Work required ->
List the lines of this listing that hold the word "computer".

Source records ->
+ + + + + + +

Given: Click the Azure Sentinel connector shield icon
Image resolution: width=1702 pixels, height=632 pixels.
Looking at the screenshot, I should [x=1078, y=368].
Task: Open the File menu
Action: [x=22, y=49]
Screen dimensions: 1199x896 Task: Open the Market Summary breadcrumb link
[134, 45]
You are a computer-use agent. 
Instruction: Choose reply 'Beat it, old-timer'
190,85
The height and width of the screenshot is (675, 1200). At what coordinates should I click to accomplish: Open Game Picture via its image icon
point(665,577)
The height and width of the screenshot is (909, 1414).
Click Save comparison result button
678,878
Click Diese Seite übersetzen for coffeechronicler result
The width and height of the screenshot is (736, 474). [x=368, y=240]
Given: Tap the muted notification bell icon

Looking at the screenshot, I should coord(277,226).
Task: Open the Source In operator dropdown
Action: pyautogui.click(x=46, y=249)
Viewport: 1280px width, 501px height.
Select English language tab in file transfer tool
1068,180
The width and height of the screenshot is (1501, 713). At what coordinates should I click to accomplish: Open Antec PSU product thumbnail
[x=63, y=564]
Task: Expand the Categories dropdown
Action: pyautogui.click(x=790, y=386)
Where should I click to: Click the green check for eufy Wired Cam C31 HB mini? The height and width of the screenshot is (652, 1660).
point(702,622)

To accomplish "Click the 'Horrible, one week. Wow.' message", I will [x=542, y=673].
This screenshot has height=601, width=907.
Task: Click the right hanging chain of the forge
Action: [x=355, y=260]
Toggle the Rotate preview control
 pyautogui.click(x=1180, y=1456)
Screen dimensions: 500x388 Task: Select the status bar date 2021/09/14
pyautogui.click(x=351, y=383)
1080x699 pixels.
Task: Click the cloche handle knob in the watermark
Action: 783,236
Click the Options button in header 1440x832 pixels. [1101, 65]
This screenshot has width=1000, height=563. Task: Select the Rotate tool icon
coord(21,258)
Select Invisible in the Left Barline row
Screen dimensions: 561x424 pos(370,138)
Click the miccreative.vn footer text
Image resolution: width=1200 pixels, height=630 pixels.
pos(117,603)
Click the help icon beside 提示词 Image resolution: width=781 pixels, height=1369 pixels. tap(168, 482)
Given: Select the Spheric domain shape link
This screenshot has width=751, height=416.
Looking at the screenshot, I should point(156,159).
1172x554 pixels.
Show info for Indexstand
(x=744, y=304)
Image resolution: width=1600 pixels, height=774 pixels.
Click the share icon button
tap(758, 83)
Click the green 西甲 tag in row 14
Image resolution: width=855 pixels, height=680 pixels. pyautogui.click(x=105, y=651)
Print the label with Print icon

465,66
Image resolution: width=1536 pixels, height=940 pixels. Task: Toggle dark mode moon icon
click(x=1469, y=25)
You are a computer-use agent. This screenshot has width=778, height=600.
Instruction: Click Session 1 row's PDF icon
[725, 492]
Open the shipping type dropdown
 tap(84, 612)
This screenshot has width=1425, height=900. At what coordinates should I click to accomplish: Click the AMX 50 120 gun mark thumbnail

+ + + + + + +

Exercise answer ->
You are a computer-use agent. 
You are a computer-use agent. This screenshot has width=778, height=600.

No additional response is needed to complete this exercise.